The decision comes just weeks after President Donald Trump signed an executive order directing Ex-Im, the International Development Finance Corporation and other federal agencies to ensure their policies don’t deter coal mining and power projects.
The now-jettisoned restrictions, first adopted in 2013 following a lawsuit by the environmental group Friends of the Earth, barred Ex-Im support for coal projects in most countries unless carbon capture and storage technology was used to cut their emissions. The bank hadn’t financed any coal plants since the restrictions took effect.
Coal is the most carbon-intensive fossil fuel and supplies about one-third of the world’s electricity generation, according to the International Energy Agency. Demand for coal has fallen in developed countries but is still rising globally.
The board’s vote means the bank’s internal Environmental and Social Due Diligence Procedures and Guidelines (ESPGs) now are aligned with a separate Trump mandate, signed his first day in office, to put the interests of the US first in developing international agreements, Ex-Im said in an emailed statement.

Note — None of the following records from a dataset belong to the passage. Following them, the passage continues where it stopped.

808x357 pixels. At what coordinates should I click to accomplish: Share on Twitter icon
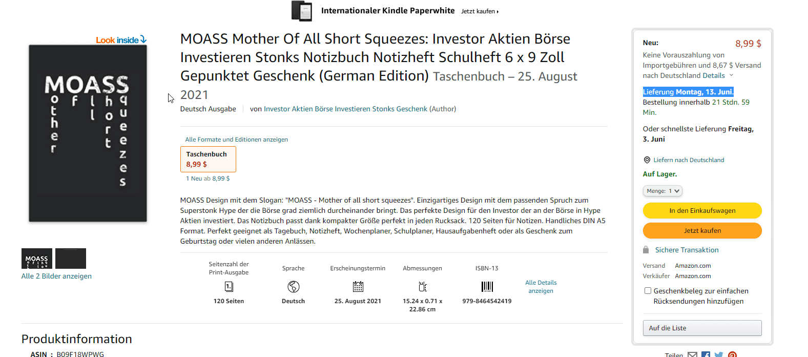(x=719, y=354)
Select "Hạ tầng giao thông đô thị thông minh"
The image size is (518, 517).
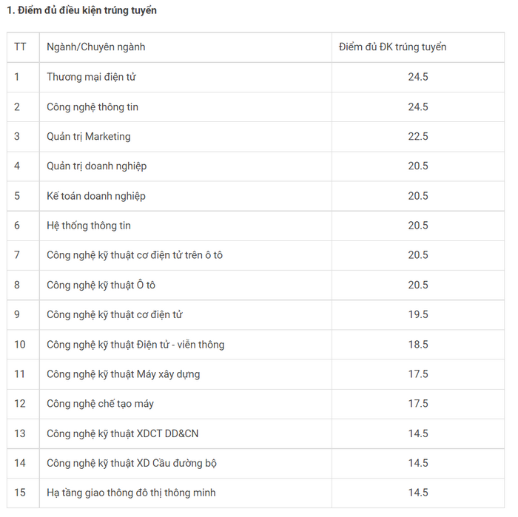[131, 493]
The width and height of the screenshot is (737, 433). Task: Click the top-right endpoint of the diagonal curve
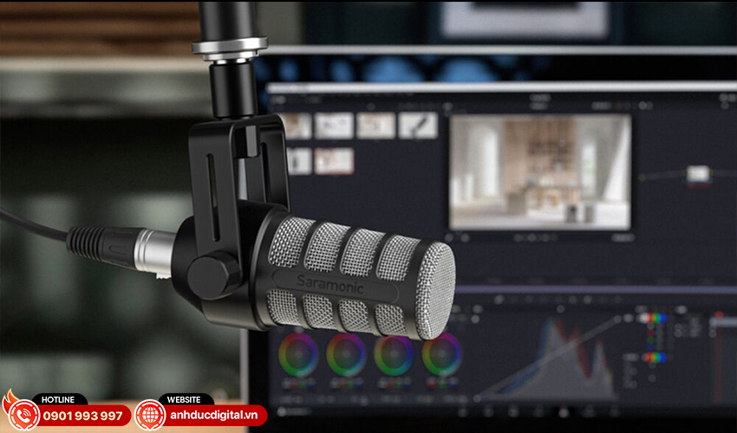[621, 319]
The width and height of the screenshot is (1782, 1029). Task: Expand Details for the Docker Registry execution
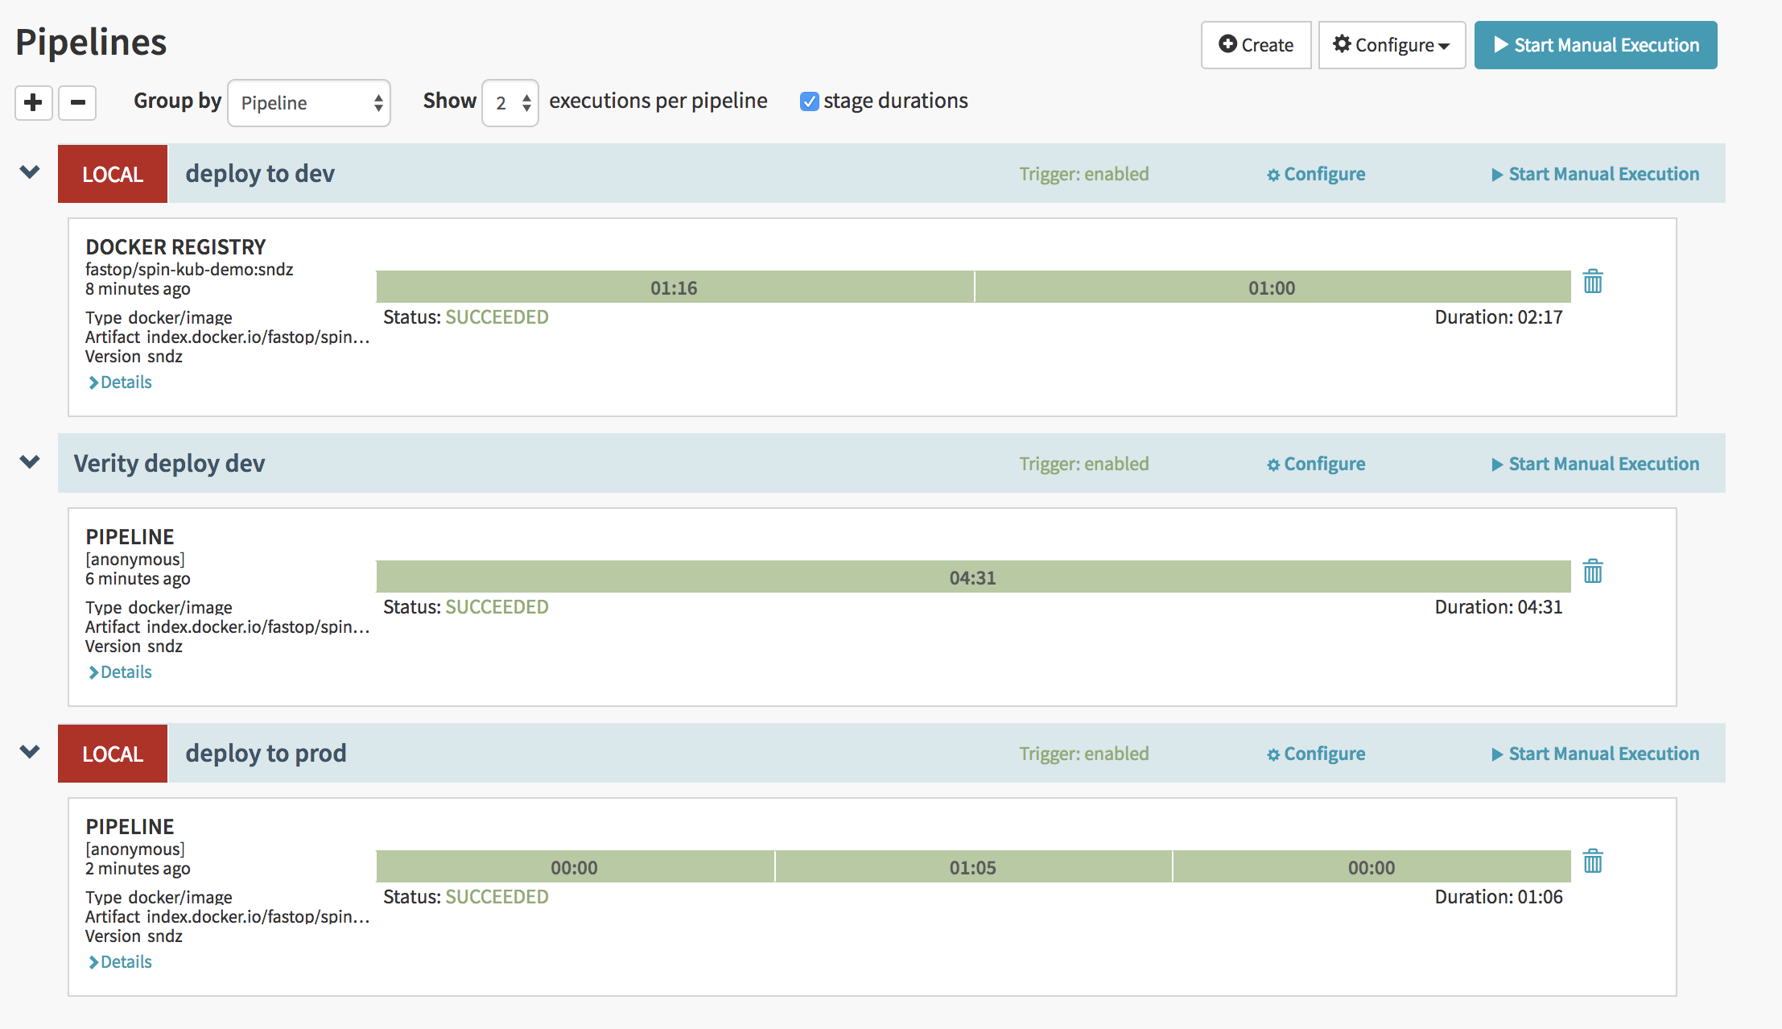coord(121,382)
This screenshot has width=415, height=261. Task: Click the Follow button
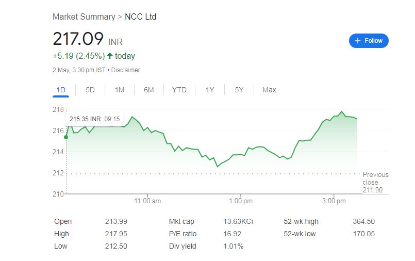[x=369, y=41]
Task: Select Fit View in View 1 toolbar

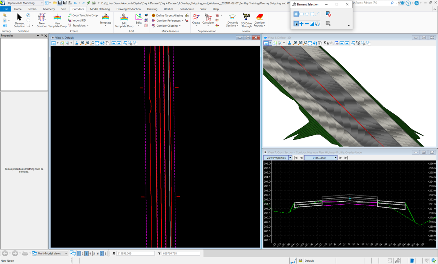Action: [x=97, y=43]
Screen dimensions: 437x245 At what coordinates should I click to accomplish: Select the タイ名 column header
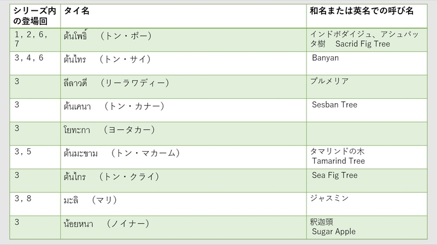point(184,16)
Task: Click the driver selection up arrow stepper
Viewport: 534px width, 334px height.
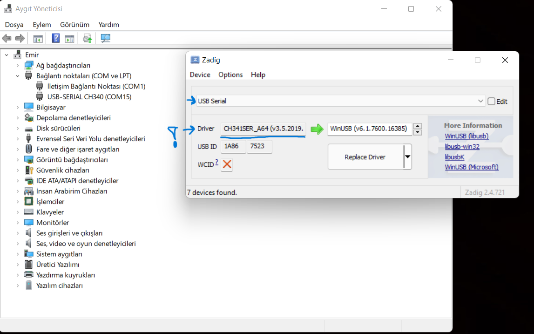Action: click(418, 126)
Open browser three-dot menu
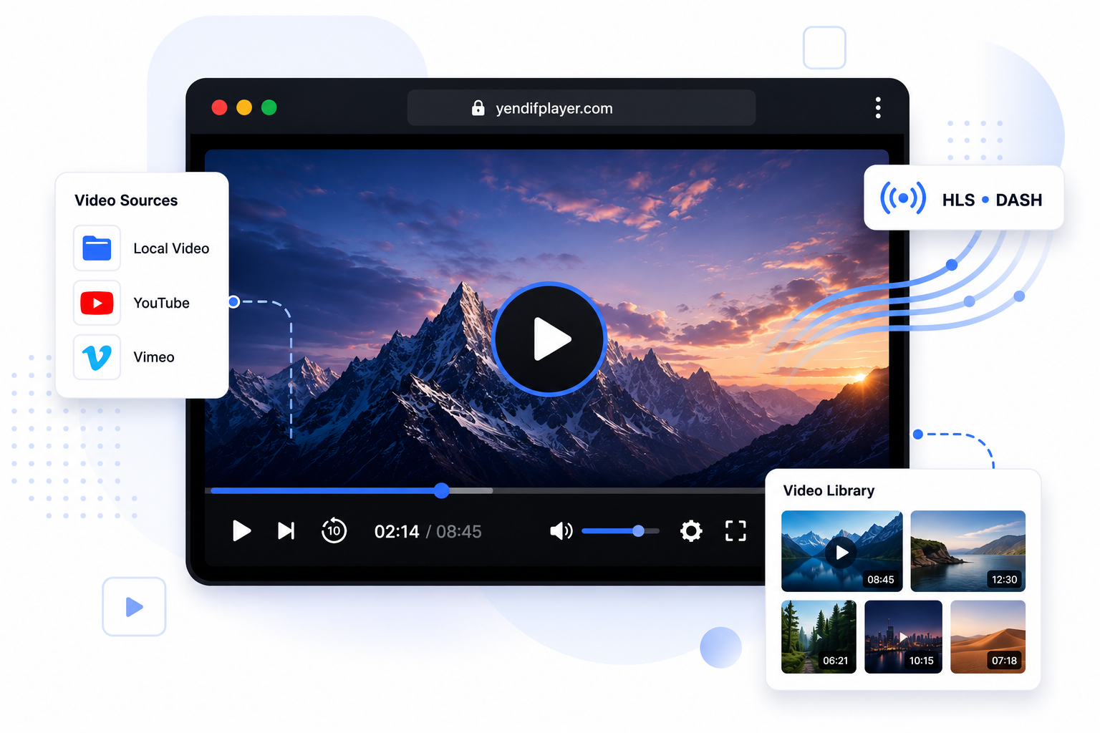Viewport: 1100px width, 733px height. [878, 107]
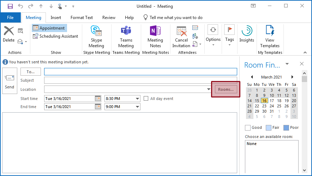The height and width of the screenshot is (176, 312).
Task: Open the Insights panel icon
Action: (247, 31)

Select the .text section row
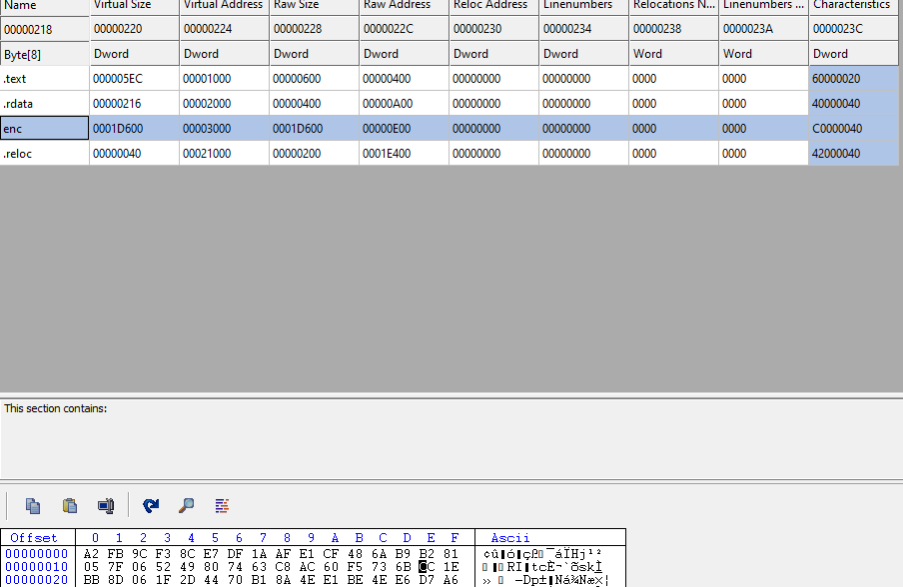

“Coal-fired power projects will continue to be subject to the remaining provisions of the ESPGs in the same manner as other projects,” the bank said.
Conservationists blasted the move to unleash taxpayer dollars for foreign coal projects at a time when the Trump administration is moving to slash government funding and international aid.
And, they said, it’s only the latest disappointment by the Export-Import Bank. Although it has long been seen as a potential lender for emission-free energy projects overseas, the bank has instead been a persistent source of support for fossil fuel projects, under Democratic and Republican presidents alike.
For example, under former President Joe Biden, the bank continued providing loans for overseas oil and gas projects, with Ex-Im’s supporters stressing that its charter bars the denial of financing “based solely on the industry, sector or business.” The bank’s charter also empowers it to block support for projects based on environmental concerns.
Thursday’s decision “basically says the US government is no longer supporting projects that save people, it is supporting projects that kill people,” said Kate DeAngelis, international finance program manager for Friends of the Earth. “Why are we still allowing this agency to exist?”
Before Trump returned to the White House, the EU, UK and US pushed to limit export-credit agency finance for global fossil fuel projects, in what was seen as a bid to protect against a shift like Thursday’s. But that effort broke down last year in the final weeks of the Biden administration.
The bank’s decision is likely to intensify scrutiny of its role and stoke more questions from critical lawmakers about whether its congressional authorization should be allowed to lapse next year.
The change shifts Ex-Im’s policies back to a time when it was “one of the largest financiers of overseas coal projects in the world,” said Jake Schmidt, senior strategic director of international climate for the Natural Resources Defense Council, another environmental nonprofit. “Congress needs to realign this rogue agency when it considers its reauthorization next year.”